The namesake of the War Games show has come and gone, but there is still much to look forward to from the taping on September 6. Last week’s show featured the War Games match which saw Sami Callihan’s team fall to Shane Strickland’s team (minus Shane Strickland) thanks to a little miscommunication between Callihan and Jimmy Havoc and a lot of Barrington Hughes wrapped in barbed wire. The fallout from War Games is yet to be seen, but if the announcement of a Spin The Wheel Make The Deal match on October 4 is any indication, Callihan and Havoc will be wasting little time in getting at each other’s throats!
What Lies Ahead for Lucha Bros?
Fusion kicks off with Konnan and the MLW World Tag Team Champion Lucha Bros already in the ring. Konnan rallies the fans in Fort Lauderdale with a good old-fashioned hometown cheap pop before laying into Salina de La Renta. He makes mention of the shady contracts Pentagon and Fenix had with Promociones Dorado leading to the pair splitting from de La Renta’s camp to join Konnan.
As Konnan reminds Salina that he’ll always be one step ahead of her, the former manager of the champions enters with Ricky Martinez by her side. Once in the ring, Salina clarifies that she granted Lucha Bros an early release from their contracts and that they did not, in fact, tear up their contracts despite everybody visibly seeing them tear up the contracts on MLW Fusion a few weeks back.
Salina offers brand new contracts to Pentagon and Fenix while making a couple of references to “Hunter” and conversations she’s had with him that would give Pentagon and Fenix more notoriety along with some slight rebranding.
After some hesitation from Penta and Fenix, Salina tries to sweeten the deal by telling them that, if they do sign the contracts, they won’t have to find themselves on the receiving end of beatings from LA Park and Low Ki later on that evening.

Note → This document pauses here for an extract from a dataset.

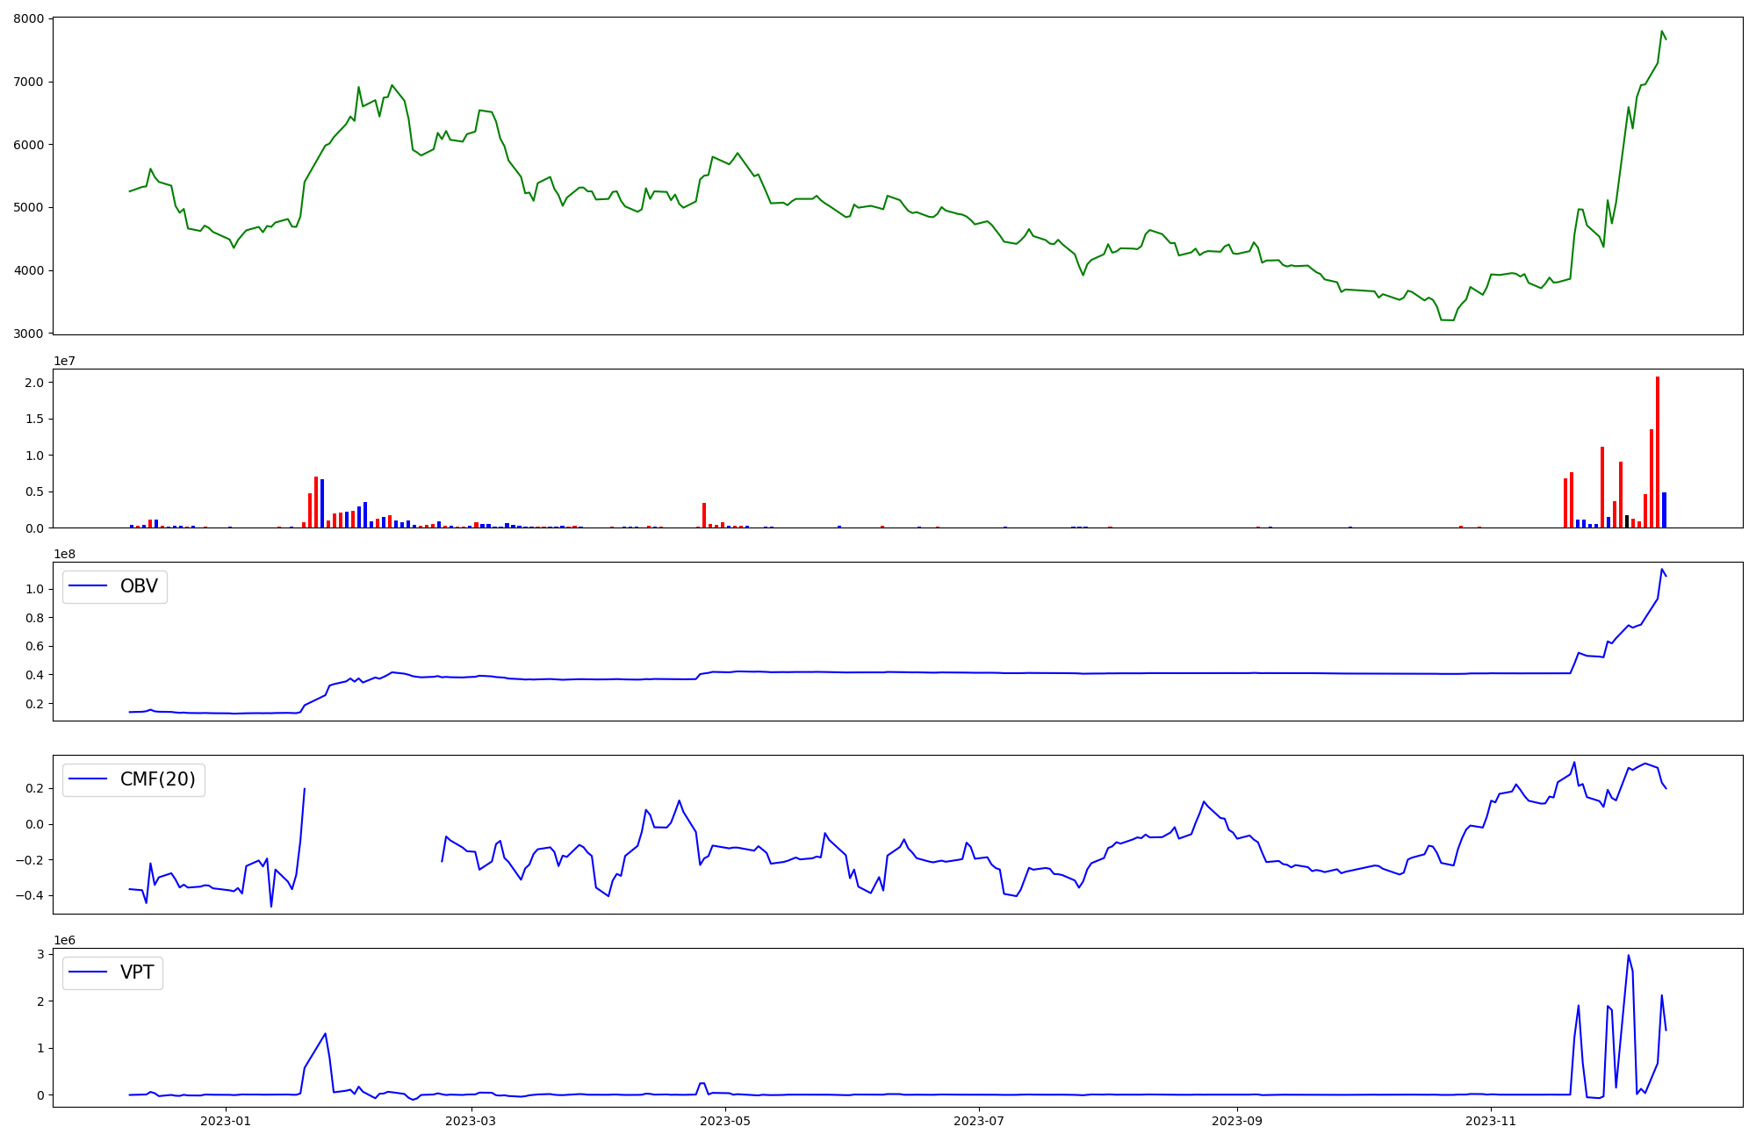
Task: Click the 2023-05 x-axis date label
Action: point(725,1121)
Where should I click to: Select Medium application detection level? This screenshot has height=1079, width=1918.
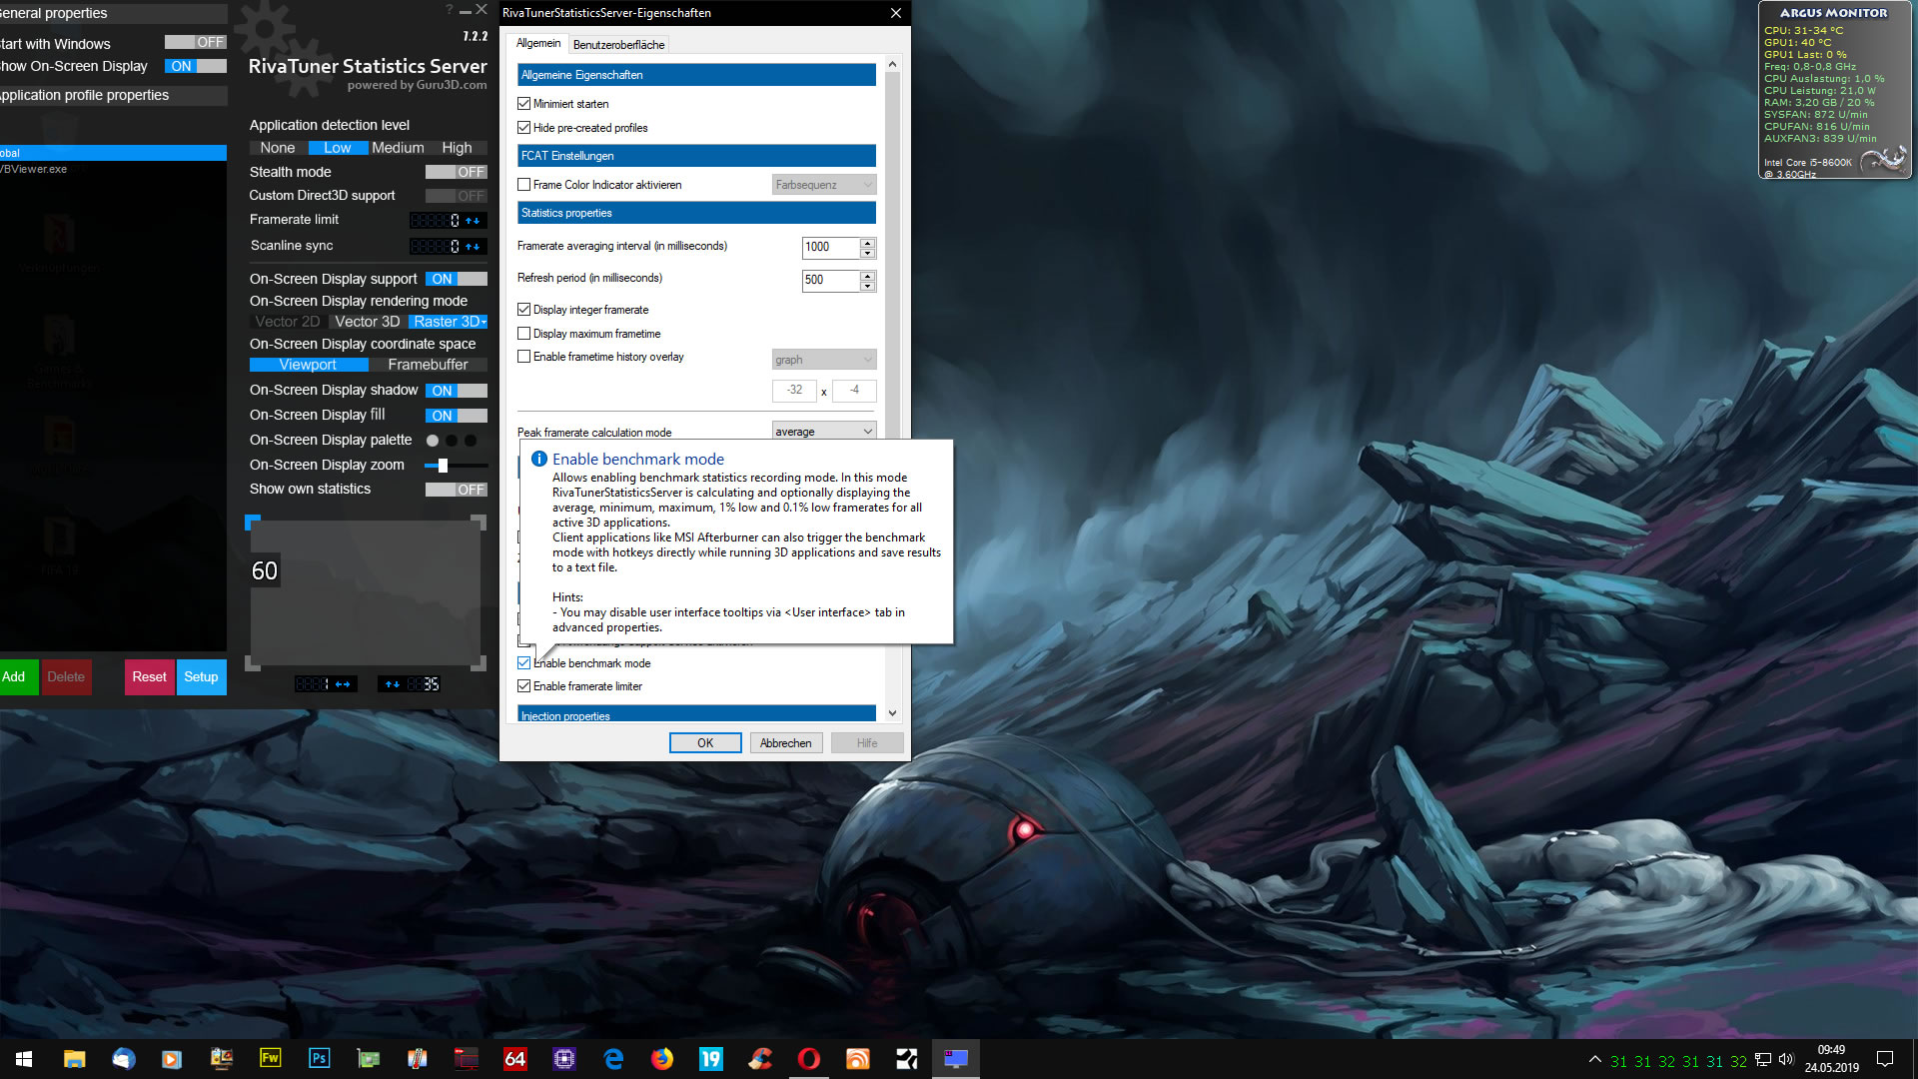pyautogui.click(x=398, y=148)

In response, Lucha Bros tear up their second pair of Promociones Dorado contracts and run Salina and Martinez out of the ring with some parting words from Konnan.
Grade: Meh. Kind of a throwaway segment since the lines had already been drawn, and Salina remains unimpressive on the mic.
I suppose I get the idea of wanting to drive the point home between these two groups in the ring, especially for fans in attendance who may be more casual and not know why the matches between Penta and LA Park and Fenix and Low Ki are meant to be so heated.
Unfortunately, it fell flat for me as Salina’s delivery is a bit wooden. It seemed like she didn’t know where to focus visually either, looking back and forth between the hard camera and a camera on the floor when it would have felt more natural to look at the people she was addressing in the ring. She’s young and just passed two years in the sport, though, so I’m not writing her off fully yet – she just has a lot of room to grow as a mouthpiece, especially when dealing with such dynamic personalities like Pentagon and Fenix.